Date: 12-14-00

SCIENCE REPORT - Observing Venus

By Mario Ritter

This is the VOA Special English Science Report.

This month there will be a sight in the evening sky worth seeing. Look to the west after the sun has set and the sky has darkened. The brightest "star" in the sky is not a star at all, but a planet. The planet Venus is the brightest object in the sky after the sun and moon. It will shine very brightly in the west after sunset for the rest of the year.

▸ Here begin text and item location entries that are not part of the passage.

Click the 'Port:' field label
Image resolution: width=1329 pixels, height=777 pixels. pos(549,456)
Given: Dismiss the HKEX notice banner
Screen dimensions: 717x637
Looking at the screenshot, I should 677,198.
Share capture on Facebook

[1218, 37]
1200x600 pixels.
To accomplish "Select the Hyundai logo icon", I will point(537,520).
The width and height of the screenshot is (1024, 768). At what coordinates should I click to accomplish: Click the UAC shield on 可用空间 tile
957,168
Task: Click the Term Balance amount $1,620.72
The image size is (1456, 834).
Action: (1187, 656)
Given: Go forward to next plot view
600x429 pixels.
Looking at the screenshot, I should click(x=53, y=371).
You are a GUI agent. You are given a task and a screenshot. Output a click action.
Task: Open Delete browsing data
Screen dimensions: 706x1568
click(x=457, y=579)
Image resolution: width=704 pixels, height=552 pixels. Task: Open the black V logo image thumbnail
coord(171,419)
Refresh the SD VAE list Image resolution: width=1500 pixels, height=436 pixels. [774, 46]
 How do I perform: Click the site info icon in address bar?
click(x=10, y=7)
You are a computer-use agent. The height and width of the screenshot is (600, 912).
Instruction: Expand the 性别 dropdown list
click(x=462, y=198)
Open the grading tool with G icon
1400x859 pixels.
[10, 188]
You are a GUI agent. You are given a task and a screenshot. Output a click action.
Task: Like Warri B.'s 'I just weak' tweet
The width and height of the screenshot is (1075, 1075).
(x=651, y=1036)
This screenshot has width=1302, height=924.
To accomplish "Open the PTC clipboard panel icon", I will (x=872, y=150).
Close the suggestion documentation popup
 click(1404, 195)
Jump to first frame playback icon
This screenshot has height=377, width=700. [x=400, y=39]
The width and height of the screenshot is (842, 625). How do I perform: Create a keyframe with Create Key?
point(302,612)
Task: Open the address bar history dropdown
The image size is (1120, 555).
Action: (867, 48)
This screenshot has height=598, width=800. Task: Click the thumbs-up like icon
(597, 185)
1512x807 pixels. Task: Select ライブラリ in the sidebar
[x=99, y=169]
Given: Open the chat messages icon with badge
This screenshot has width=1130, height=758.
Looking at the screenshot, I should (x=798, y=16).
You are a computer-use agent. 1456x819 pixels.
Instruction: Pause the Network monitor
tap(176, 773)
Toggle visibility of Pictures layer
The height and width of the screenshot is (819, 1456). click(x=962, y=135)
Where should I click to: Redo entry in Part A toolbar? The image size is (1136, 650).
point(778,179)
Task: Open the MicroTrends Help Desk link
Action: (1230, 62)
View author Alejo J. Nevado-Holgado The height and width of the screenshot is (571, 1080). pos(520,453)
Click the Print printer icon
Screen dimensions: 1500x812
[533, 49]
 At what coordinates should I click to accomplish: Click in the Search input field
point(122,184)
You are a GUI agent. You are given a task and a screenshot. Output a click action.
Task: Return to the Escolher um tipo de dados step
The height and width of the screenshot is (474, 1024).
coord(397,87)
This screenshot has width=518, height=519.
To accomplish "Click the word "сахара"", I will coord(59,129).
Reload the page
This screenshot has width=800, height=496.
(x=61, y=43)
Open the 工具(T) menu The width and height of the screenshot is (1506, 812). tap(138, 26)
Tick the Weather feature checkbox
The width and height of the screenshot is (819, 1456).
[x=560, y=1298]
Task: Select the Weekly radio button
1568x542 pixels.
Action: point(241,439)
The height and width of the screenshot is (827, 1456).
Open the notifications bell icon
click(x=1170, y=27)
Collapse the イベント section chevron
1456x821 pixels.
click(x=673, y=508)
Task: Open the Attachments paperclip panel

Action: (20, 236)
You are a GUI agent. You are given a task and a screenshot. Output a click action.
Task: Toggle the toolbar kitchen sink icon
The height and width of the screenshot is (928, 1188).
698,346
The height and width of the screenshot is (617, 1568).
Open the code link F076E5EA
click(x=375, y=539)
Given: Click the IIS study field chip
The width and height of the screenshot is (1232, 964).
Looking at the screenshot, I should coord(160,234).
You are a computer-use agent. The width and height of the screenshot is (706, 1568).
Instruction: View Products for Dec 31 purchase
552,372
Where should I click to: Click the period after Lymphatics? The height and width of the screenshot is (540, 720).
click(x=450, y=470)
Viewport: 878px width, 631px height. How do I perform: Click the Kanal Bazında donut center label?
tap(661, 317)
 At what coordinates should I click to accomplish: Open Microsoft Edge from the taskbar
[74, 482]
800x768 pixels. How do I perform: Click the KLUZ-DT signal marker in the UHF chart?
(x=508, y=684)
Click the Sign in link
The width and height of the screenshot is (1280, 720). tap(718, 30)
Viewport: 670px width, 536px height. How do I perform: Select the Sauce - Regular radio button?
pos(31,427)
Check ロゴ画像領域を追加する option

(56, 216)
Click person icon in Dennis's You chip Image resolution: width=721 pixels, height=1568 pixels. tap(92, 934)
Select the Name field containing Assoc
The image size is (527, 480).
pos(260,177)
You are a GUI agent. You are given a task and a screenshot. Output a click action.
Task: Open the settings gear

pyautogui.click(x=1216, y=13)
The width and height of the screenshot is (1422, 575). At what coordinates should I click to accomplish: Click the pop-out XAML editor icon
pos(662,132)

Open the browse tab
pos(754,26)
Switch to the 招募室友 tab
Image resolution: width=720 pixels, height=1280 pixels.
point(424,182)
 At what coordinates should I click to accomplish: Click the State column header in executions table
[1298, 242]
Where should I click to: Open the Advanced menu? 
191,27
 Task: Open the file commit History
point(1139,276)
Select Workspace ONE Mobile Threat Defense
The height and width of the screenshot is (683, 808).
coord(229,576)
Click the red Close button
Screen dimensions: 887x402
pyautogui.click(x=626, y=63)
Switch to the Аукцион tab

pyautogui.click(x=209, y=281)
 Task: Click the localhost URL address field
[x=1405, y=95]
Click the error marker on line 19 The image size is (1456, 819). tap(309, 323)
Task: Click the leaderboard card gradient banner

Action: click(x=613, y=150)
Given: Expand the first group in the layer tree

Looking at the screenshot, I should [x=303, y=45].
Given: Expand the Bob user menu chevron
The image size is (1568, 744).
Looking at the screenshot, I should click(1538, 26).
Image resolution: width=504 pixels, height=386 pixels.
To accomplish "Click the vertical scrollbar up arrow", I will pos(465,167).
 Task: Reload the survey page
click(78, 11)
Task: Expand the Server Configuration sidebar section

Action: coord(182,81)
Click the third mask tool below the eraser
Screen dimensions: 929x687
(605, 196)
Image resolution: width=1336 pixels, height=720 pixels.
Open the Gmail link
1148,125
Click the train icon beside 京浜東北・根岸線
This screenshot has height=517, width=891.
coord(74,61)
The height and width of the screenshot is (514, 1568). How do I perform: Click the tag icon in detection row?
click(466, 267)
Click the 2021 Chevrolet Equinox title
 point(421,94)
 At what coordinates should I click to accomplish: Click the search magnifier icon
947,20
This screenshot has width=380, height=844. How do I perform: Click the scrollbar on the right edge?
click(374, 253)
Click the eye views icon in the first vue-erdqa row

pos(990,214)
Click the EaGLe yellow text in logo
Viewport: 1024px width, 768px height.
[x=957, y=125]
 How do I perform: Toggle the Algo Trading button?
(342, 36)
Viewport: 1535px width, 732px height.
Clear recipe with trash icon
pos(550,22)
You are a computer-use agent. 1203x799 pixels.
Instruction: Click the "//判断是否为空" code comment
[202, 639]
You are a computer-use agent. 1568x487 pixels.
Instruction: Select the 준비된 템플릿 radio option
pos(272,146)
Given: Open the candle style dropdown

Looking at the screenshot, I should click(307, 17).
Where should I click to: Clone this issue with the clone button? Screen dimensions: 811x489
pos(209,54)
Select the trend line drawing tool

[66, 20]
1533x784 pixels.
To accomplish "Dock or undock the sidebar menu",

On December twenty-ninth the moon will be very close to Venus. The moon will not appear round, but it will have what is called a crescent shape. Surprisingly, Venus too can appear to have a crescent shape if you look at it through a telescope. Even a small telescope will show that Venus is not a point of light at all but round like the moon. During December, Venus will be only about half lit by the sun.

Venus is very similar to the Earth in size. The substances that make up the two planets are also very similar. However, Venus has a very different atmosphere than the Earth does. The atmosphere of Venus is mostly made up of the gas carbon dioxide. Most space scientists believe that the gases in the atmosphere of Venus trap heat from the sun. Scientists call this process the "greenhouse effect" because energy from the sun is trapped in the atmosphere of a planet. Heat is trapped in a greenhouse, a glass house where plants are grown, in a similar way.

On Venus, the atmosphere is very thick so it traps much of the energy from the sun. This trapped energy causes the temperature on the surface to be very high. The average surface temperature of Venus is about four-hundred-sixty degrees Celsius.

The atmosphere of the Earth is mostly made up of the gases nitrogen and oxygen. Carbon dioxide makes up a very small part of Earth's atmosphere. But some scientists say that a "greenhouse effect" is possible on Earth. Tom Wrigley is a scientist for the National Center for Atmospheric Research. He has done studies that appear to show that the amount of carbon dioxide in the Earth's atmosphere has increased. Other studies appear to show that the Earth's average temperature has increased by one degree Celsius.

Venus is the best example of what could happen to the Earth if carbon dioxide gas causes the "greenhouse effect."